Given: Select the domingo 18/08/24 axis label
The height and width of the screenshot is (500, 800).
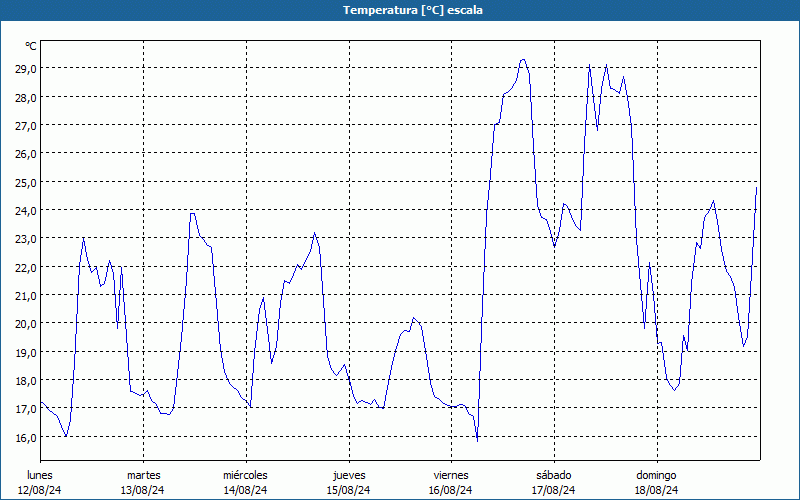Looking at the screenshot, I should [657, 483].
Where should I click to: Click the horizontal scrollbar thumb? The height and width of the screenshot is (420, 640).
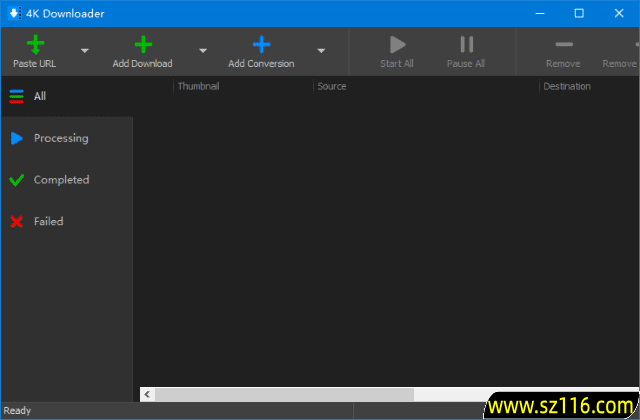[284, 394]
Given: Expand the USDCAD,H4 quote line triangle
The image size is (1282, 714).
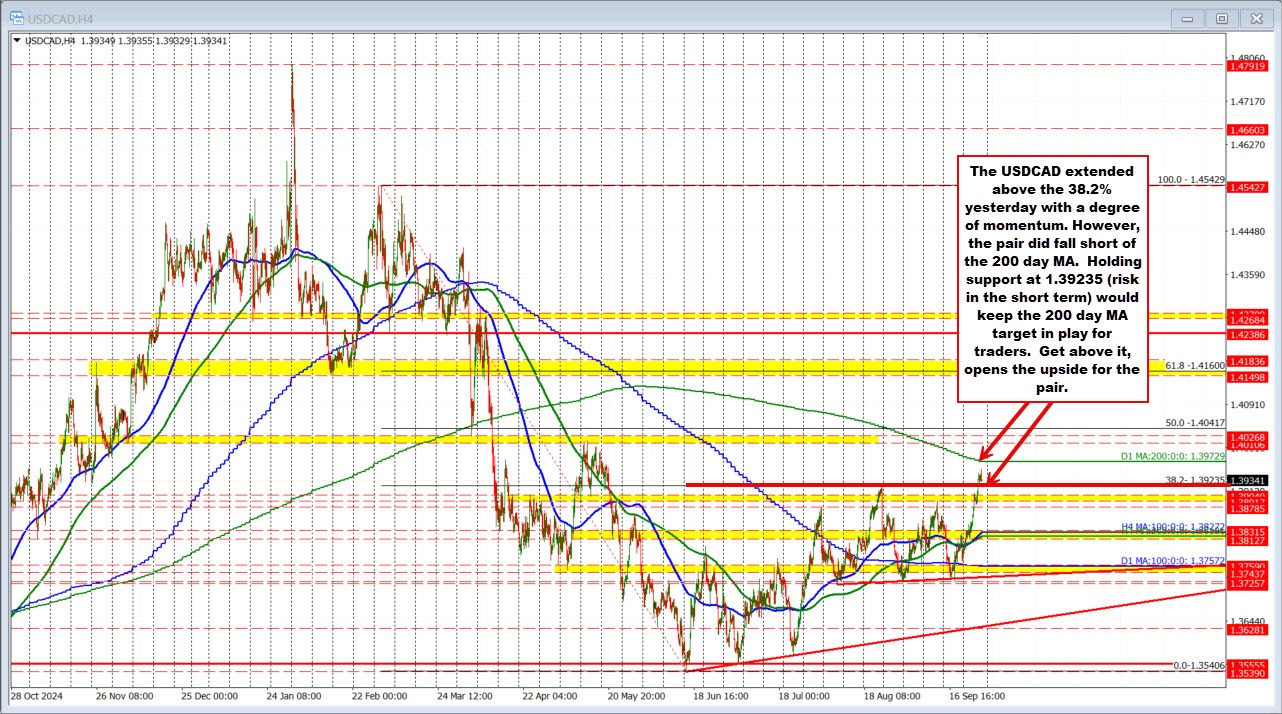Looking at the screenshot, I should click(14, 38).
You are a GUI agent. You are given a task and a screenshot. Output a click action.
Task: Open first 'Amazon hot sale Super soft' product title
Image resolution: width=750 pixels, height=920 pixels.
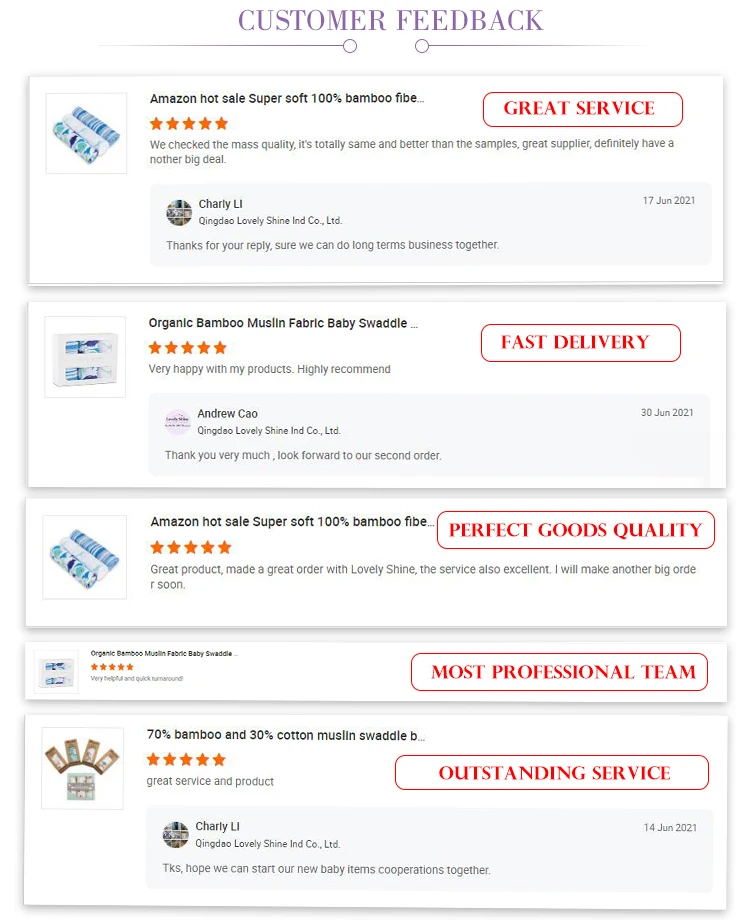click(x=287, y=98)
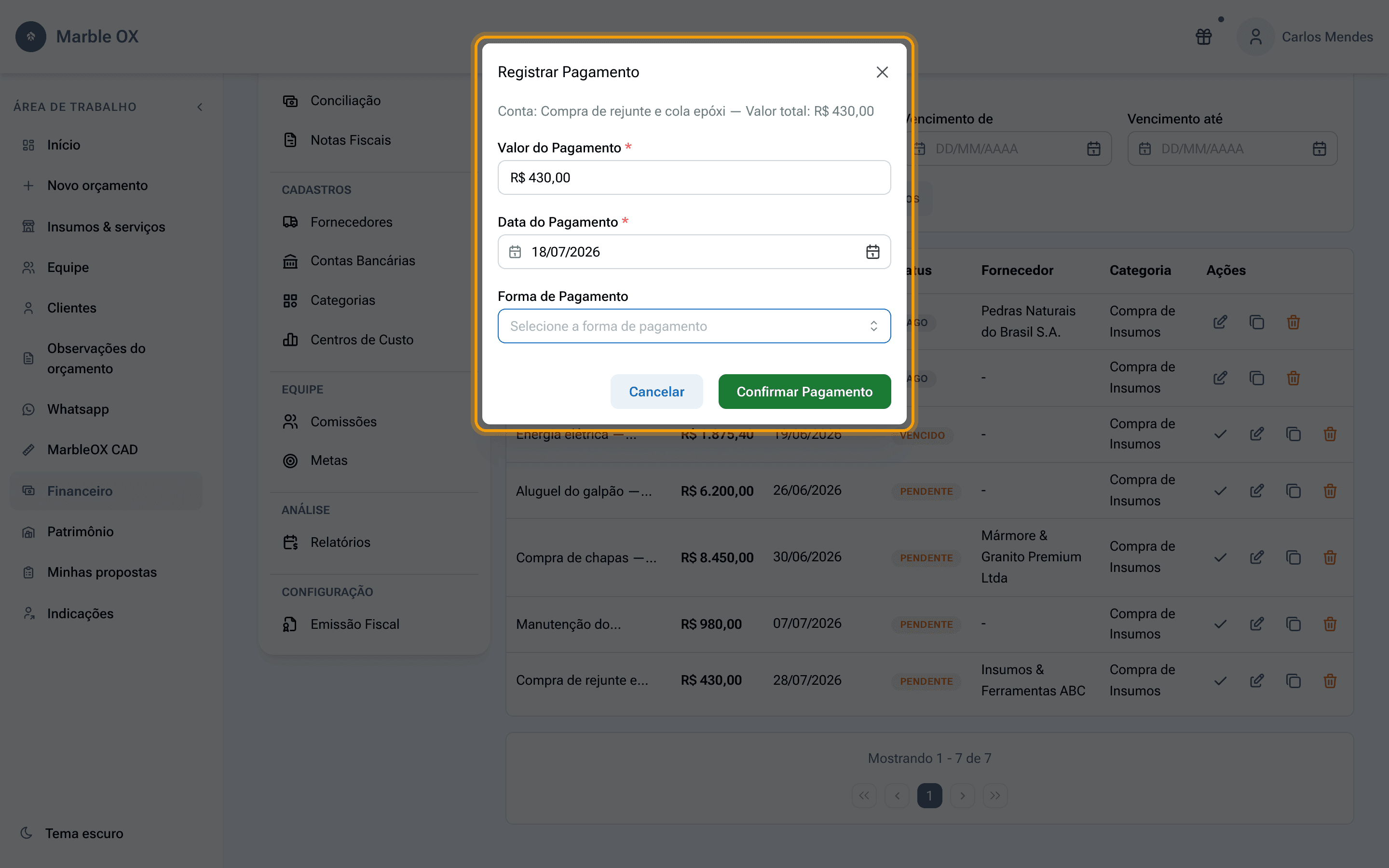Close the Registrar Pagamento dialog
The width and height of the screenshot is (1389, 868).
point(882,72)
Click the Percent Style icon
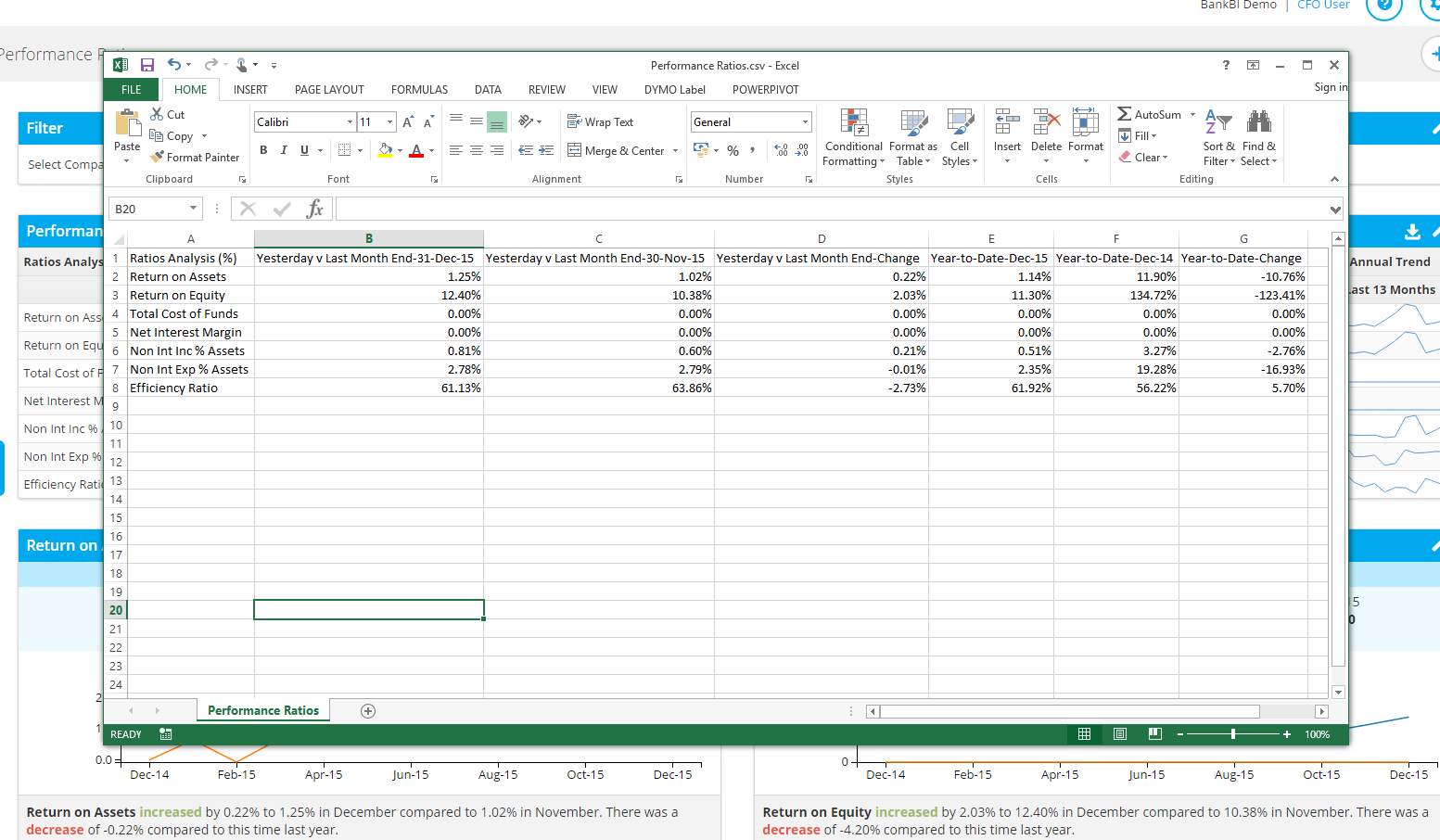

BRIEF:
Taking the records above, print only and exactly the lines from the line with "Given: Expand the" to the line with "Task: Open first", both kept, and exclude pictures.

TASK OUTPUT:
Given: Expand the USDCAD,H4 quote line triangle
The image size is (1282, 714).
Looking at the screenshot, I should click(14, 38).
You are a GUI agent. You are given a task and a screenshot. Output a click action.
Task: Open first 'Amazon hot sale Super soft' product title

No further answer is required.